• _GIVEN EXERCISE_
Rewrite the records from the line with "You are a computer-use agent. Screen" through the end of the records, switching "Screen dimensions" to "Screen size" and leaving everything else the same.

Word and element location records
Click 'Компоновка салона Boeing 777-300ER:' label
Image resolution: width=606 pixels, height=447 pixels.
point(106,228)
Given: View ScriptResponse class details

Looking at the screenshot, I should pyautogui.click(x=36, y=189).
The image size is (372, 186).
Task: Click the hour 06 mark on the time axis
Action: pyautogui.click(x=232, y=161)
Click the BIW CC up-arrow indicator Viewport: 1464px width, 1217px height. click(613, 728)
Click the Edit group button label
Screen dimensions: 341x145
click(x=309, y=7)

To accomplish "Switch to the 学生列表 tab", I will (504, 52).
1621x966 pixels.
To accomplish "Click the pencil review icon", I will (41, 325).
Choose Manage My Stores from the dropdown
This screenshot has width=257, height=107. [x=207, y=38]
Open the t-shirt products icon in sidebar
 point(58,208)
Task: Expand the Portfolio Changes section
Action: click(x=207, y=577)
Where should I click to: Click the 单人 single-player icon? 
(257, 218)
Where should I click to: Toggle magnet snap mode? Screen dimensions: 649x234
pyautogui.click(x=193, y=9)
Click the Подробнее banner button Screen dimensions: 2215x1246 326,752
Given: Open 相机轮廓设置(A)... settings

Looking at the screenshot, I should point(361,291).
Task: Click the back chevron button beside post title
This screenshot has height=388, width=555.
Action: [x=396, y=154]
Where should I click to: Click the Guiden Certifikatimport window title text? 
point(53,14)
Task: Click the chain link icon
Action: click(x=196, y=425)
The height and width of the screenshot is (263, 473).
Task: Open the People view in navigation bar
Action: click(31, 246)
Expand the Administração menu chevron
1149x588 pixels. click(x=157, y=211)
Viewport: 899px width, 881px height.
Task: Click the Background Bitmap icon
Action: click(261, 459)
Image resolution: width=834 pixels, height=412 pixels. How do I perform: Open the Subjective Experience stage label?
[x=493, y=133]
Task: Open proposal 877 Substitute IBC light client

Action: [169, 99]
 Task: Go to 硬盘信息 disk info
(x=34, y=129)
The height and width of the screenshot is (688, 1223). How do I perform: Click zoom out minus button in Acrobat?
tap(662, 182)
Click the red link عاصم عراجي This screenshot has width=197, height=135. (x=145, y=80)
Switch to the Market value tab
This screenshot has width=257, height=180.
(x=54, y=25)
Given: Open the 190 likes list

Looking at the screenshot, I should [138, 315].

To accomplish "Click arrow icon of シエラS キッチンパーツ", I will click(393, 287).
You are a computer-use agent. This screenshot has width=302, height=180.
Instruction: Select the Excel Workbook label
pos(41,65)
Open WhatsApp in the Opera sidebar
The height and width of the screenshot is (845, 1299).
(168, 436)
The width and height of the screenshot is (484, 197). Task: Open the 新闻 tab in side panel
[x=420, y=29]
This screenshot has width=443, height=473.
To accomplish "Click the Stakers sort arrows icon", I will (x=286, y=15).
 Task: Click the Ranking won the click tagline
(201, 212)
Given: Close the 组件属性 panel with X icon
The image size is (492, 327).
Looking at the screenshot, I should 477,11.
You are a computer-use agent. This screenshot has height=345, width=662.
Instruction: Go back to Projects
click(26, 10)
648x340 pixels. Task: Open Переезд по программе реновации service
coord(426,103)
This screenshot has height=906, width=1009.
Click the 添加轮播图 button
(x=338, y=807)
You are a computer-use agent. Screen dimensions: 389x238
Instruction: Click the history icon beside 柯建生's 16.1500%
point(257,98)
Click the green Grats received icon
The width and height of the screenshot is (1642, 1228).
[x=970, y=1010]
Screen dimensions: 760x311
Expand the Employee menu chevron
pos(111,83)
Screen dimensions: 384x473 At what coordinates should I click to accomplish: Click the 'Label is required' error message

• _OUTPUT FOR THIS EXERCISE_
You are a computer-use agent. Screen size: 389x238
Instruction: Click the history icon beside 柯建生's 16.1500%
point(257,98)
Click the green Grats received icon
The width and height of the screenshot is (1642, 1228).
[x=970, y=1010]
Screen size: 760x311
Expand the Employee menu chevron
pos(111,83)
Screen size: 384x473 At what coordinates should I click to accomplish: Click the 'Label is required' error message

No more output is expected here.